- Publicity photo c. 1950
- Born: Clarence Church Campbell 13 July 1891 Ottawa, Canada
- Died: 25 April 1952 (aged 60) Ipswich, Suffolk, England
- Other name: Zeke Winters
- Occupations: Broadcaster, bandleader, entertainer
- Years active: c.1930–1952

= Big Bill Campbell =

Canadian entertainer and broadcaster (1891–1952)

Clarence Church Campbell (13 July 1891 - 25 April 1952), known professionally as Big Bill Campbell and sometimes in character as "Zeke Winters", was a Canadian entertainer and broadcaster who popularised Western music, especially on radio in Britain from the 1930s until he died in 1952.

==Biography==
Campbell was born in Carleton, Ottawa, Ontario, in 1891, according to official records. However, he sometimes falsely claimed to have been born in Medicine Hat, Alberta, and gave a birth year of 1888. He studied in Belfast, fought in Europe during the First World War, and after his first marriage and divorce in Canada, returned to settle in England in 1930.

◆ ◆ ◆

• [Work item] In the Big Bill Campbell biography, reproduce word for word the part that opens with the words containing "Clarence Church Campbell (13" and closes with "England in 1930.". The data that follow have nothing to do with this.

• [Excerpted data]
◆ ◆ ◆

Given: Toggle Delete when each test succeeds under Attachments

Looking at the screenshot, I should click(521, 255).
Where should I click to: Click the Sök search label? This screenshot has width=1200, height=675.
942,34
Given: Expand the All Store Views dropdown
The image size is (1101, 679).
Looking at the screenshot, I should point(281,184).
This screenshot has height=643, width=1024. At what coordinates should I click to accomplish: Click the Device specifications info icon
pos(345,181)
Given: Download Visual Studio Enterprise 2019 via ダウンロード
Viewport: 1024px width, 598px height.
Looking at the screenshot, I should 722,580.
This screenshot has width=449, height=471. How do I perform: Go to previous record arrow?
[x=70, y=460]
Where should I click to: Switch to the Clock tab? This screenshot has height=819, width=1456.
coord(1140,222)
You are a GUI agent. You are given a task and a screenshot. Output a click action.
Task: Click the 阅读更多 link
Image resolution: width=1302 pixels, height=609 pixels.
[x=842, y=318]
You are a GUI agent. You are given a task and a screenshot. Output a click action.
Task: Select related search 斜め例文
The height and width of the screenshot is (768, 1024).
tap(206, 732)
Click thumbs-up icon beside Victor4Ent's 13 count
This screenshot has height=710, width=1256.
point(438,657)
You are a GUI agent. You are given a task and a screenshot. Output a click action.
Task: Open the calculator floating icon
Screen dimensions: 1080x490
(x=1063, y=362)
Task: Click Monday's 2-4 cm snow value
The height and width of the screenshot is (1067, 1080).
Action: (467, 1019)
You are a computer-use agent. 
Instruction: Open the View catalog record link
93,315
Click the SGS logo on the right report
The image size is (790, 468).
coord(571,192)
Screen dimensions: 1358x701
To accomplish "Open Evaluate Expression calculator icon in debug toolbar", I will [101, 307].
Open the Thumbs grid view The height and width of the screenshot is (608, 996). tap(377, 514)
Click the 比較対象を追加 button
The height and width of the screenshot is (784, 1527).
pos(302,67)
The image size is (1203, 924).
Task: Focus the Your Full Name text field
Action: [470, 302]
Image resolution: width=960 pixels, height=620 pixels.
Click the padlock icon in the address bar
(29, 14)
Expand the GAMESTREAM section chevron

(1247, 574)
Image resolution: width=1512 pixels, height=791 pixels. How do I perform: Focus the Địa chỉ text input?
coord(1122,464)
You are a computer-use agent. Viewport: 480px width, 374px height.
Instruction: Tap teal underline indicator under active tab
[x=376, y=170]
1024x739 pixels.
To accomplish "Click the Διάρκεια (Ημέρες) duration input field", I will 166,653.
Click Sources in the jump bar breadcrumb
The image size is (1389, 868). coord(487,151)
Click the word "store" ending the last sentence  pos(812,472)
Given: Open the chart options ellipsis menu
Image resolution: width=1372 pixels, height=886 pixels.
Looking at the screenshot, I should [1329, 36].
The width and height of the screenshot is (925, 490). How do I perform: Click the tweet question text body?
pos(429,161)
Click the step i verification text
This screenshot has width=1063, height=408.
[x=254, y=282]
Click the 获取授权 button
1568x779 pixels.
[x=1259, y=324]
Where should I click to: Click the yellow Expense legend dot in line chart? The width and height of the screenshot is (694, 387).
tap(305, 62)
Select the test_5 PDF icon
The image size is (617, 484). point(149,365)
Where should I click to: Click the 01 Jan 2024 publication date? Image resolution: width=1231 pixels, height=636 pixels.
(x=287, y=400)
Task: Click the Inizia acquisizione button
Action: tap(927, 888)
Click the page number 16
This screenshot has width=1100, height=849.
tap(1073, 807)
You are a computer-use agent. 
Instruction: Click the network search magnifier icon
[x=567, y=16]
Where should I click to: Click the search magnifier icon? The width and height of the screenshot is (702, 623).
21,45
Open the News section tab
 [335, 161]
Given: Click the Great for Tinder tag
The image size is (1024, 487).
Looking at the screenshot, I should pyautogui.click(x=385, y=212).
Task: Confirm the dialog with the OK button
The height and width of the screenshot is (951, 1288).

◆ ◆ ◆

• [The answer]
Clarence Church Campbell (13 July 1891 - 25 April 1952), known professionally as Big Bill Campbell and sometimes in character as "Zeke Winters", was a Canadian entertainer and broadcaster who popularised Western music, especially on radio in Britain from the 1930s until he died in 1952.

==Biography==
Campbell was born in Carleton, Ottawa, Ontario, in 1891, according to official records. However, he sometimes falsely claimed to have been born in Medicine Hat, Alberta, and gave a birth year of 1888. He studied in Belfast, fought in Europe during the First World War, and after his first marriage and divorce in Canada, returned to settle in England in 1930.